2021-05-21

●子供の頃の記憶。祖父は酒好きで、夕食の時にビールを飲むのだが、ビールだけではアルコール度数が低いからか、いつも、ビールに焼酎かジンを足して飲んでいた。焼酎のビール割りにはチャッピー、ジンのビール割りにはドッグス・ノーズという名がついているのを、最近知った(祖父は勿論、そんな名は意識せず、ただ、そうやって呑んでいただけだろう)。

2021-05-20

●『大豆田とわ子と三人の元夫』、第六話についてもうちょっとだけ。社員たちが総出で、必死に予算削減を検討しているのに、社長の松たか子は(事情があるとはいえ)一本の連絡を入れることすらしない。これは、社長としての責任を果たしていないと言われても仕方なしいし、社員から不信感をもたれても仕方がないことだろう。実際、事情を会社に知らせることくらいはそれほど困難なことではないだろう。でもおそらく、それらを全部分かった上で、(誕生日でもある)今夜だけは、仕事関連のアクセスのすべてを遮断して、(社会的な責任のある社長としてではなく)自分個人としてあり、友人の死と向き合い、弔い、友人と共にある時間とするのだ、ということだと思う。平時ではなく、会社が大変な危機に直面している時だけに、これは強い意志がないと出来ないことだと思う。

(これはこれとして、一方で社員の側からみれば、そんな社長に不信感をもってしまうというのは、それはそれで当然だとも言える。)

(そして、前回を受けて松田龍平にだけは連絡する、というのがなんとも…。おそらく、前回のことがなければ松田龍平にも連絡しなかったのではないか。)
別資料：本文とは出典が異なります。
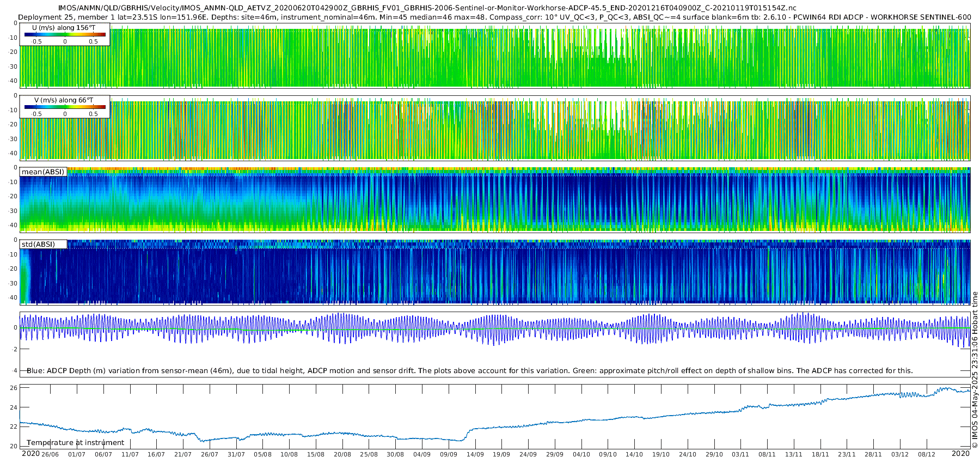Click the 2020 year label at bottom left
The image size is (980, 463).
[30, 454]
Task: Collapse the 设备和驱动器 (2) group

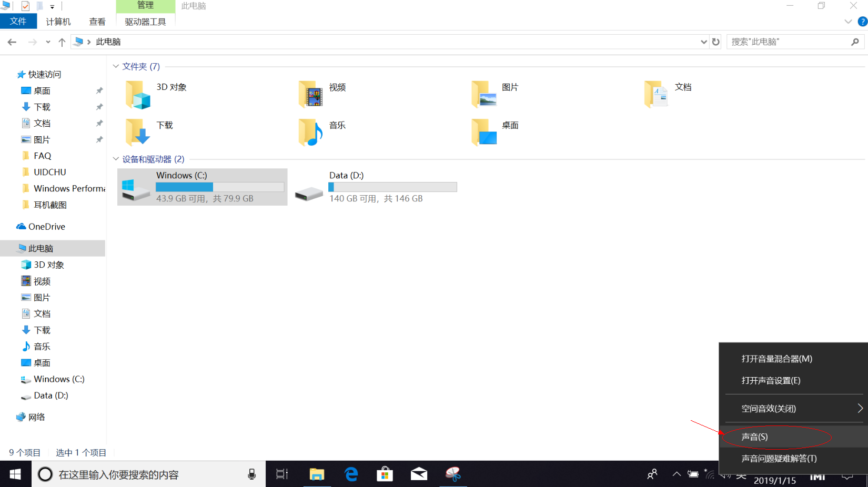Action: click(x=116, y=159)
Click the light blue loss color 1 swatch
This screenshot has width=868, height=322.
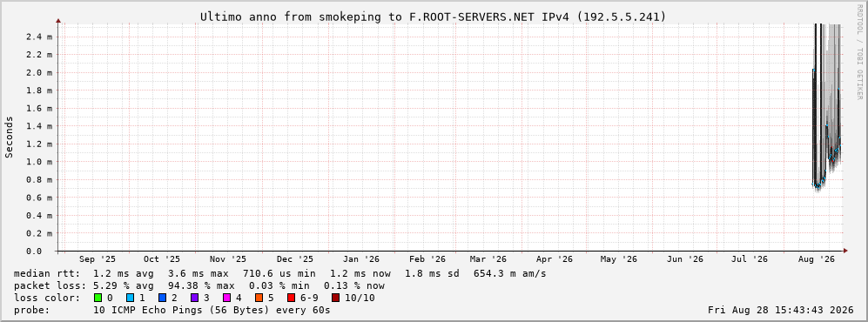tap(130, 298)
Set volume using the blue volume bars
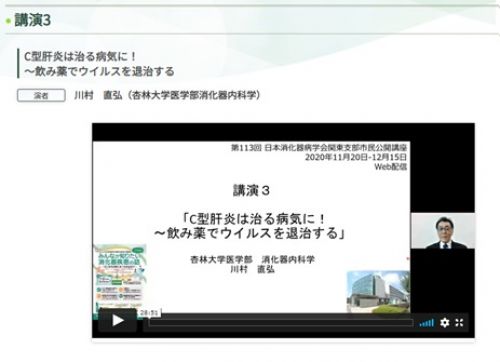 click(427, 323)
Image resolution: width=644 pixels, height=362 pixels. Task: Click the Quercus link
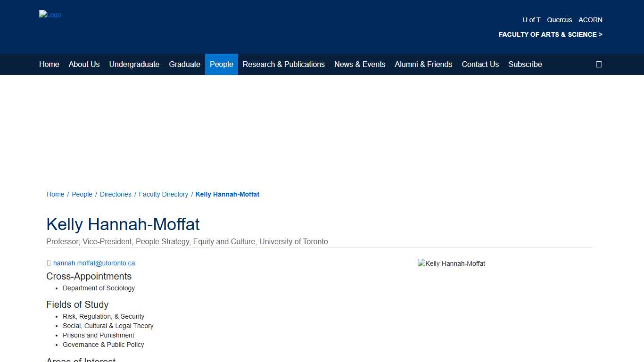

●だがそれは「誕生日」の一日だけのことだ。それが過ぎれば、葬儀の段取りもこなすし、葬式の後はきちんと仕事もこなす。そもそも彼女は、母親の葬儀の日に社長に就任したのだった。松たか子には松たか子の流れがあり、市川実日子には市川実日子の流れがある。松たか子は一日(一晩)だけ友人と共にあり、そして自分の側に戻ってくる。

(前回の冒頭で、母の葬儀の場面---および、布団がふっとんだ---がリピートされていた。また、それにつづく場面で、会議に遅れてきた高橋メアリージュンが「母の具合が悪い」と言うと、こういう時は仕事はいいからすぐ帰るようにと指示した。これを、今回の遠い先触れだったとみることもできる。)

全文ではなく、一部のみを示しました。